La boucle est bouclée. Burton, qui avait débuté
comme animateur chez Disney, réinvestit ce monde et,
surtout, le fait sien : car faute d'avoir les mains totalement
libres sur le scénario, remake oblige, il projette son
univers sur les personnages et leur environnement. Car absolument
tout le cinéma de Tim Burton se retrouve dans ce film,
bien au-delà d'une réalisation pointilleuse. This
is not Disney's !!
Il y a tout d'abord ces êtres qui doivent assumer leur
différence (le monde du cirque en devient alors tout
le symbole), des personnages atypiques mais possédant
des pouvoirs extraordinaires et que l'on retrouve à travers
toute l'oeuvre du maître : que ce pouvoir soit matérialisé
par des mains en forme de ciseaux, de super pouvoirs vraiment
fantastiques, la capacité de parler (La planète
des singes) ou de peindre des chefs-d'oeuvres étranges
et différents (Big eyes), de vaincre
la mort (Dark shadows) ou de créer la
vie (Frankenweenie). Une projection évidente
de l'artiste.
Autre tic de ce génie du 7ème art : les héros
possèdent un manque affectif évident et cruel.
Ici les deux enfants ont perdu leur mère ; et on retrouve
ce manque chez Edward, Bruce Wayne, les enfants particuliers,
Willy Wonka, Sparky (il perd son chien), l'époux des
Noces funêbres. Dans Dumbo les
enfants vont projeter leur trauma sur l'éléphant
et sa mère, moteur de leurs aventures. D'ailleurs Burton
innove intelligemment en adoptant régulièrement
le point de vue de l'animal, quand même sensé se
trouver au centre de l'histoire.
Il y a enfin ces personnages avides de pouvoir, généralement
les bad guys de ses histoires (Walter Keane, Barron, les martiens
de Mars attack !, certains singes dans La
planète des singes et d'une certaine manière
Beetlejuice & Willy Wonka) : et ici la puissance du film
réside dans le fait qu'ils sont matérialisés
par... l'Empire Disney !! Nous allons revenir là-dessus...

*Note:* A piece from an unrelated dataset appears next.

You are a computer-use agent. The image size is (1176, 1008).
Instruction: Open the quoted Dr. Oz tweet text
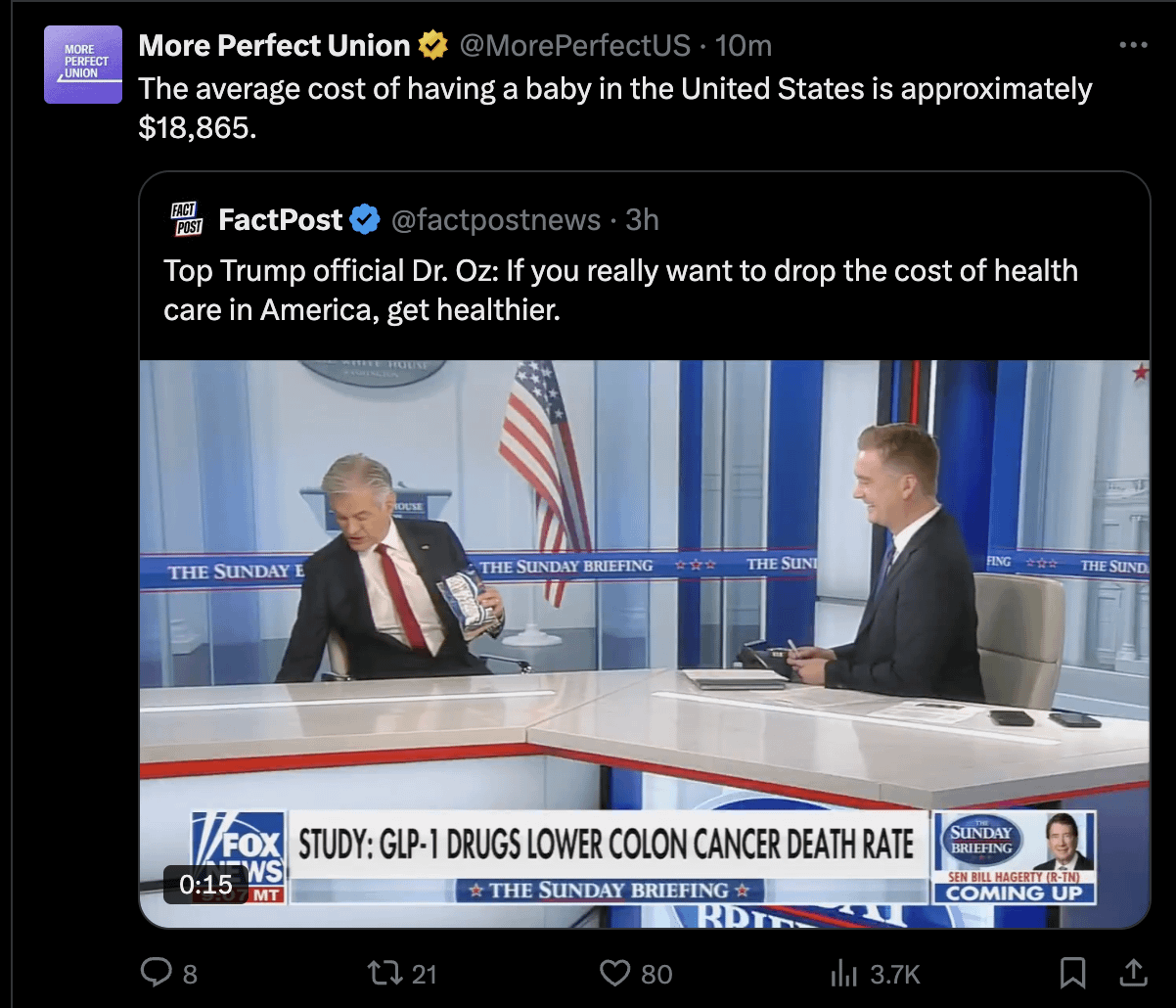coord(620,290)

On retrouve la patte esthétique de Tim : elle prend forme
au gré d'une photo délavée et absolument
sublimissime, de décors typiquement burtonniens et d'un
certains appétit pour la noirceur en générale
; on y retrouve ainsi son univers de Jack ou Frankenweenie au
détour d'une image, notamment dans le manège "horrifique".
Tout cela est sublimé par une composition qui nous transporte
avec délices et n'est pas sans me rappeller les envolées
lyriques de Edward Scissorhands.
Revenons enfin sur ce qui fait de ce remake une oeuvre à
part entière, un objet assez subversif dont on se demande
au gré du métrage si les grandes pontes de Disney
en ont réellement compris toute la portée : depuis
l'exposition de ces peluches Dumbo -vulgaires produits dérivés
et bassement mercantiles- jusqu'à un empire Disney matérialisé
par un Disneyland plus vrai que nature ; Burton dit clairement
et en substance que ce super-média n'est qu'une machine
à fric sans grande âme ! Subversif, surtout lorsque
l'on sait ce qu'il en adviendra... (Spoiler : un retour à
une petite entreprise familiale qui crache ouvertement sur le
cirque traditionnel et prône la libération des
animaux).
J'ai toutefois relevé deux défauts majeurs sur
le film : étant entièrement centré, dévoué
à ses personnages, il se fait au dépend d'un scénario
carrément linéaire, filant continuellement en
ligne droite, sans pour autant être exempt de bons coups
de suspens et de multiples clins d'oeil respectueux au cartoon
(les souris, le touché des trompes, les éléphants
roses, le subterfuge de la plume). De même je suis étonné
de voir que les FX ne sont pas toujours fluides, surtout lors
des envolées de Dumbo lorsqu'il a quelqu'un sur son dos.